On Tue, 26 Mar 2013 18:59:12 +0100, Nicolas Cellier nicolas.cellier.aka.nice@gmail.com wrote:
2013/3/26 Louis LaBrunda Lou@keystone-software.com:
On Tue, 26 Mar 2013 18:32:31 +0100, Stéphane Rollandin lecteur@zogotounga.net wrote:
Example (0.995 round: 2) -> 1.00 though 0.995 < (995/1000) so it should round to 0.99.
.. and I just noticed that
0.995 printShowingDecimalPlaces: 2 ==> '1.00'
Do we have a method returning the correct value ?
That looks right to me, because 0.995 was rounded up.
Lou
No it's not, because 0.995 < 0.995s3 so it should be rounded down. In a recent trunk image, print is OK: (0.995 printShowingDecimalPlaces: 2) -> '0.99'
In VA Smalltalk:
0.995 = 0.995s3 => true 0.995 < 0.995s3 => false
I think in VA Smalltalk there is some VM magic going on that makes the above work the way it does. The #= and #< of Float are implemented in a primitive. I guess when converting the '0.995' string to a float a little is lost and that would make it less than 0.995s3 but there is a lot of code floating around (sorry about the puns) to make floats look better. In that case I would think people would want (0.995 printShowingDecimalPlaces: 2) to show '1.00' and not '0.99'.
Anyway, we should try not to use floats without a very, very good reason.
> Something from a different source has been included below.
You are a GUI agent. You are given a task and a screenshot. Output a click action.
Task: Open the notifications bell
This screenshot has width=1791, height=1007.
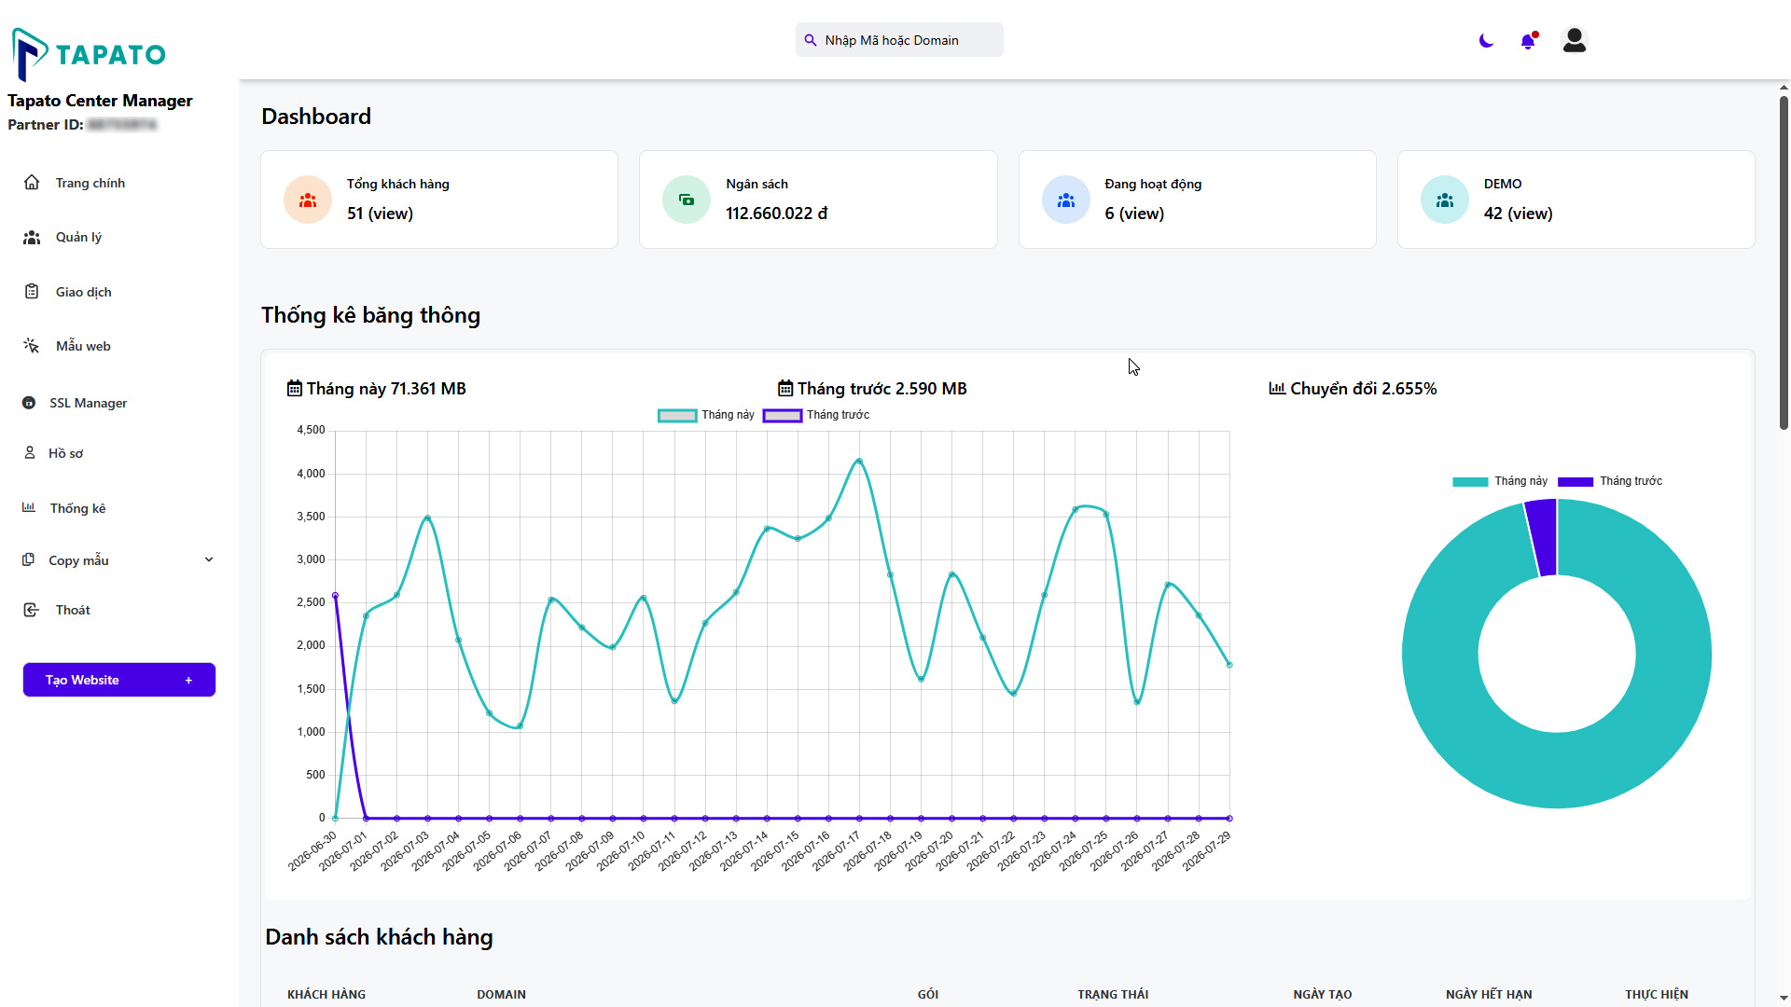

Like we have to send them outside of Smalltalk or we really need the speed or decimals and fractions take up too much memory. But then we must live with their inaccuracies and display mess.
I have an untested theory that fractions can be close in speed to floats because divisions (that are expensive) can be pushed to the end of a computation because with fractions they are multiplies.